Çıkarılan metin:

________

Uluslararası Ceza Mahkemesi’nin (UCM) Kasım 2024 tarihinde İsrail Başbakanı Binyamin Netanyahu ve eski savunma bakanı hakkında çıkardığı tutuklama kararları, Batı Dünyası’nın çifte standardını çarpıcı biçimde ortaya çıkarmıştır. UCM, Gazze’de işlenen suçlar nedeniyle Netanyahu ve Gallant hakkında savaş suçları ve insanlığa karşı suçlardan tutuklama emri çıkarmıştır.[8] Normalde mahkemenin tarafı olan Avrupa Birliği ülkelerinin bu kararı uygulaması ve Netanyahu ülke sınırlarına girdiğinde tutuklaması gerekmektedir. Örneğin Fransa, başlangıçta UCM statüsüne uyacağını belirtse de kısa süre içinde Netanyahu’nun devlet başkanı dokunulmazlığı olduğunu ileri sürerek tutuklama yükümlülüğünden kaçınacağını duyurmuştur.[9]
Benzer şekilde Macaristan, açıkça “Netanyahu’yu tutuklamayacağız” diyerek UCM kararını yok saymıştır.[i] Dahası Batılı ülkelerin bu tavrı, kendi içindeki tutarsızlığı da gösterir niteliktedir. Örneğin Fransa’nın Putin konusunda “hiçbir kimse adaletin üzerinde değildir” deyip Netanyahu için sessiz kalması bu ikiyüzlülüğün somut örneğidir. Bu çifte standart, uluslararası hukukun güçlülerin çıkarlarına göre eğilip büküldüğünü göstermektedir. Uluslararası hukuk, güçlü ülkeler tarafından sadece çıkarlarına uyduğu zaman uygulanmakta; Filistin gibi mazlum halklar ise BM’nin normatif çifte standartlarının kurbanı olmaktadır.

________

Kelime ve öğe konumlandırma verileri
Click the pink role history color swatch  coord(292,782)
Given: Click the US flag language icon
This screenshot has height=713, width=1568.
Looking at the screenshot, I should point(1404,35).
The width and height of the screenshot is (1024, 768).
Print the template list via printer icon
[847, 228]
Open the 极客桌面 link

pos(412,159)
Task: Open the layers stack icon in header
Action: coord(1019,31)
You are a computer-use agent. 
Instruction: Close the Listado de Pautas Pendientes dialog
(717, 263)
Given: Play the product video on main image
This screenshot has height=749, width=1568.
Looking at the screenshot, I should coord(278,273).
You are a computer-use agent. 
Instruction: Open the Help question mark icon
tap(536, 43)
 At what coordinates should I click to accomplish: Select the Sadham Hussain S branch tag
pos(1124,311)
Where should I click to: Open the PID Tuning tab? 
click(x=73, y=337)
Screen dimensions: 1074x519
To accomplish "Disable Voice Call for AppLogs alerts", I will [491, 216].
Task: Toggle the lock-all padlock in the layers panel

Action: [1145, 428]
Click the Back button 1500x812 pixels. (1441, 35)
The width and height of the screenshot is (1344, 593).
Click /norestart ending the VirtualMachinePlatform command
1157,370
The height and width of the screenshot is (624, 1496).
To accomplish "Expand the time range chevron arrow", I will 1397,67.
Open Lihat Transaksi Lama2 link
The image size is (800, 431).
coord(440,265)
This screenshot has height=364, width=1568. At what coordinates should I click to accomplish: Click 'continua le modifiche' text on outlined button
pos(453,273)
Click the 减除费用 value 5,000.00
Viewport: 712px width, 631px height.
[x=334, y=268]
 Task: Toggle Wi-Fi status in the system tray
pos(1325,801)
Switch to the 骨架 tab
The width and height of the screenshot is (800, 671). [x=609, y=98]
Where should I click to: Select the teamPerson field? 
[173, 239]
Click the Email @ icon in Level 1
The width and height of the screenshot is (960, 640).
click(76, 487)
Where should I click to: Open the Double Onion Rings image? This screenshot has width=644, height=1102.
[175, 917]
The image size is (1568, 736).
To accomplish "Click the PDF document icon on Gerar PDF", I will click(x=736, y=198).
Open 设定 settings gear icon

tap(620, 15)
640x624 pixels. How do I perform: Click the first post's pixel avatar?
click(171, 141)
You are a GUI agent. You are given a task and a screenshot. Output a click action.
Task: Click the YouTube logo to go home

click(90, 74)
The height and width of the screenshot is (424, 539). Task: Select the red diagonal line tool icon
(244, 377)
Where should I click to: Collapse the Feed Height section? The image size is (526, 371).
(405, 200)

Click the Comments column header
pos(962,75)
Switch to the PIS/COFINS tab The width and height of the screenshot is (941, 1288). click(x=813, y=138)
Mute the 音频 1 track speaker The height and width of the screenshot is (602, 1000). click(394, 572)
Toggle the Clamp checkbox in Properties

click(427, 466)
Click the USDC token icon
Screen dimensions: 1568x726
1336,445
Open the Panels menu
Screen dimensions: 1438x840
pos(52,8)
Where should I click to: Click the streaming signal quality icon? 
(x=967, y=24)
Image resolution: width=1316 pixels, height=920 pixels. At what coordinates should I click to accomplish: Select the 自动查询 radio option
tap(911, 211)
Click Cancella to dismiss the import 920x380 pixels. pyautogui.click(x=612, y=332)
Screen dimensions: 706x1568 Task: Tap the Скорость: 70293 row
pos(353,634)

________

Yazılı alıştırma 1:
UCM tutuklama kararlarıyla ilgili metne göre aşağıdaki (a), (b) ve (c) ifadeleri doğru mudur? Her biri için evet ya da hayır deyin ve metinden belirleyici sözcükleri aynen alıntılayın.
(a) UCM, tutuklama kararlarını Kasım 2024'te çıkarmıştır.
(b) Fransa, kararı uygulamayacağını en başından beri söylemiştir.
(c) Macaristan, Netanyahu'yu tutuklayacağını açıklamıştır.
Yazılı alıştırma 2:
UCM tutuklama kararlarıyla ilgili metinde "Benzer şekilde Macaristan" diye başlayan paragrafı, ana bilgilerini koruyarak daha kısa biçimde yeniden yazın.
Yazılı alıştırma 3:
UCM tutuklama kararları ve Batı'nın çifte standardı üzerine olan metni, son cümlesinden sonra devam ettirin.
Bu kayıtların metinle hiçbir ilgisi yoktur.

Yazılı cevap 1:
(a) Evet: "Kasım 2024 tarihinde İsrail Başbakanı Binyamin Netanyahu ve eski savunma bakanı hakkında çıkardığı tutuklama kararları"
(b) Hayır: "başlangıçta UCM statüsüne uyacağını belirtse de"
(c) Hayır: "açıkça “Netanyahu’yu tutuklamayacağız” diyerek UCM kararını yok saymıştır"

Yazılı cevap 2:
Macaristan, “Netanyahu’yu tutuklamayacağız” diyerek UCM kararını yok saymıştır. Fransa'nın Putin için “hiçbir kimse adaletin üzerinde değildir” deyip Netanyahu konusunda sessiz kalması, Batılı ülkelerin tutarsızlığını gösterir. Bu çifte standarda göre uluslararası hukuk, güçlü ülkelerin çıkarlarına uyduğu zaman uygulanmaktadır. Filistin gibi mazlum halklar ise BM'nin normatif çifte standartlarının kurbanı olmaktadır.

Yazılı cevap 3:
Gazze örneği, Koruma Sorumluluğu ilkesinin ve genel olarak Birleşmiş Milletler’in güvenilirliğinin ciddi biçimde sarsıldığını göstermektedir. On binlerce sivilin katledildiği, bir halkın kolektif işkenceye maruz kaldığı bu insanlık dramı karşısında BM’nin etkisiz kalması, kuruluş felsefesine açık bir ihanettir. Koruma Sorumluluğu, Filistin söz konusu olduğunda kâğıt üzerinde bile anılmazken BM’nin çifte standartlı tutumu örgüte duyulan güveni zedelemiştir. Bu durum sürdürülemez niteliktedir. Filistin halkının yaşadığı zulmün son bulması için uluslararası toplumun vicdani ve ahlaki sorumluluk alması şarttır. BMGK, Filistin’e yönelik her kararda destek verse dahi Güvenlik Konseyi’nin yapısı itibariyle bir aksiyon alınamamaktadır. Bu yüzden Güvenlik Konseyi’nin yapısı reforme edilmeli, Koruma Sorumluluğu ilkesi tutarlı ve koşulsuz biçimde uygulanabilmelidir. Birleşmiş Milletler’in çifte standartlardan arınmış, insani bir duruş sergilemesi elzemdir. Aksi halde ne Gazze’deki trajedi son bulacak ne de BM benzer insani krizlerde güvenilir bir aktör olabilecektir. Unutulmamalıdır ki bir düzenin adalet iddiası, en zayıfa gösterdiği muameleyle ölçülür. Filistin’de adalet tesis edilmeden uluslararası hukukun ve normların inandırıcılığı yarım kalacaktır.
[1] “A history of the US blocking UN resolutions against Israel”, Al Jazeera, https://www.aljazeera.com/news/2021/5/19/a-history-of-the-us-blocking-un-resolutions-against-israel, (Erişim Tarihi: 18.07.2025).
[2] “What is R2P?”, Global Centre for the Responsibility to Protect, https://www.globalr2p.org/what-is-r2p/, (Erişim Tarihi: 18.07.2025).
[3] “The Case for Intervention in Ivory Coast,” Human Rights Watch, https://www.hrw.org/news/2011/03/25/case-intervention-ivory-coast, (Erişim Tarihi: 18.07.2025).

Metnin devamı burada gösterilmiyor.